• **AIM OF THE TASK**: List each thing that the excerpt below, on the quotient of the real line by the rationals, introduces with a sentence starting "Let," along with what each one is said to be.

Let $\struct {\R, \tau}$ denote the real number line with the usual (Euclidean) topology.

Define an equivalence relation $\sim$ by letting $x \sim y$ if and only if either:

$x = y$

or:

$x, y \in \Q$


Let $\struct {\R / {\sim}, \tau_\sim}$ be the quotient space of $\R$ by $\sim$.


Then $\struct {\R / {\sim}, \tau_\sim}$ is a Kolmogorov space but not a Fréchet space.


Proof

Let $Y = \R / {\sim}$.

Let $\phi: \R \to Y$ be the quotient mapping.

Note that:

$\map \phi x = \set x$ if $x$ is irrational.
$\map \phi x = \Q$ if $x$ is rational.


Kolmogorov

If $x$ is irrational, then $\phi^{-1} \sqbrk {Y \setminus \set x} = \R \setminus \set x$.

Thus $Y \setminus \set x$ is open in $Y$.

Let $p, q \in Y$ such that $p \ne q$.

Then $\set p$ or $\set q$ must be a singleton containing an irrational number.

Without loss of generality, suppose that $\set p$ is a singleton containing an irrational number.

Then as shown above, $Y \setminus P$ is open in $Y$.

Thus so $p$ and $q$ are distinguishable.

Since this holds for any two points in $Y$, the space is Kolmogorov.

$\Box$


Not Fréchet

Aiming for a contradiction, suppose $\set \Q$ is closed in $Y$.

By Identification Mapping is Continuous, $\phi$ is continuous.

Thus $\phi^{-1} \sqbrk {\set \Q} = \Q$ is closed in $\R$.

But this contradicts the fact that $\Q \subsetneqq \R$ and Rationals are Everywhere Dense in Topological Space of Reals.

Thus the singleton $\set \Q$ is not closed in $Y$.

Hence $\struct {Y, \tau_\sim}$ is not a Fréchet space.

$\blacksquare$

• **DATASET SECTION**:
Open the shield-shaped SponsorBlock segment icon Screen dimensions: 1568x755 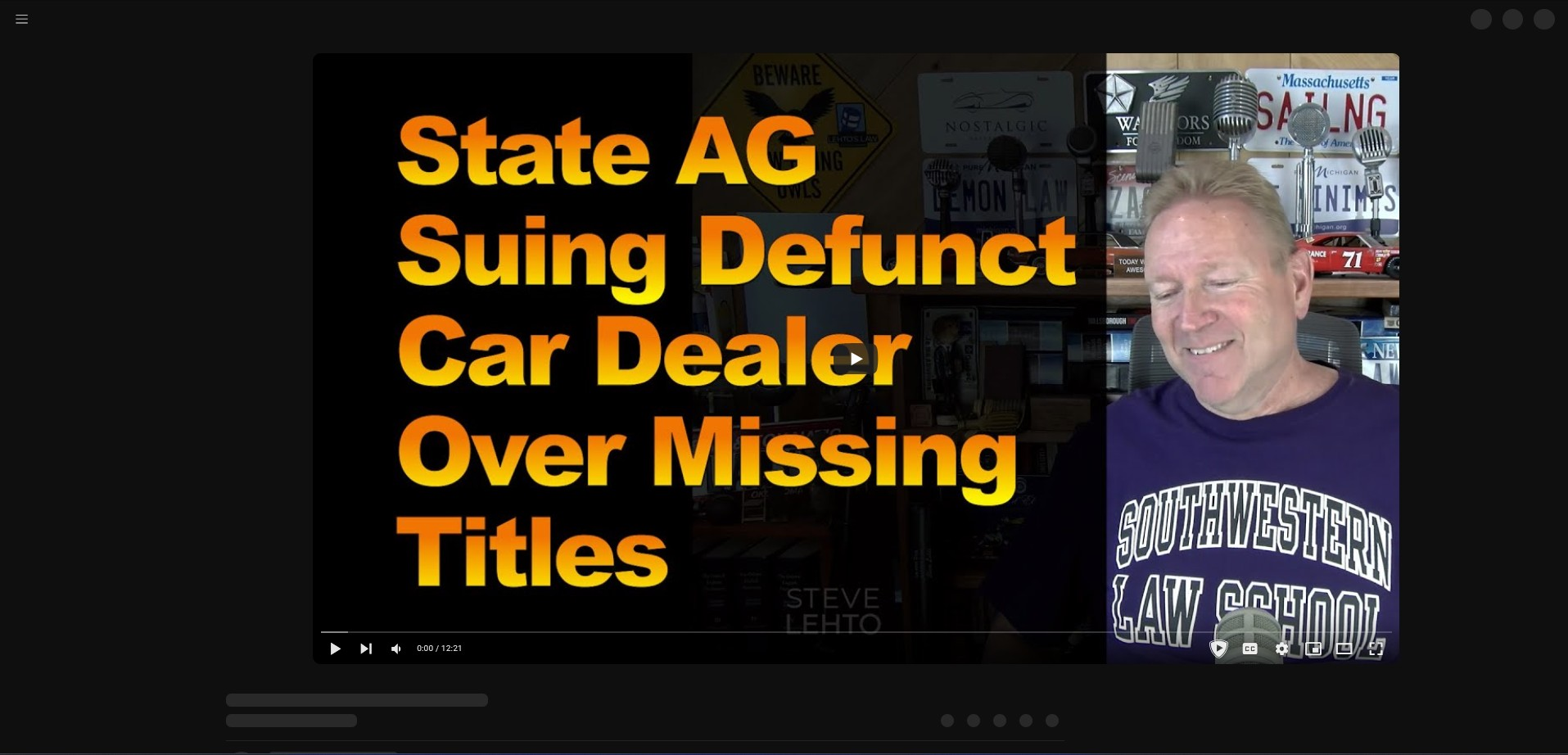pyautogui.click(x=1218, y=649)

• **OUTPUT**:
- (ℝ, τ): the real number line with the usual (Euclidean) topology
- (ℝ/∼, τ∼): the quotient space of ℝ by ∼
- Y: equal to ℝ/∼
- φ: ℝ → Y: the quotient mapping
- p, q: points of Y with p ≠ q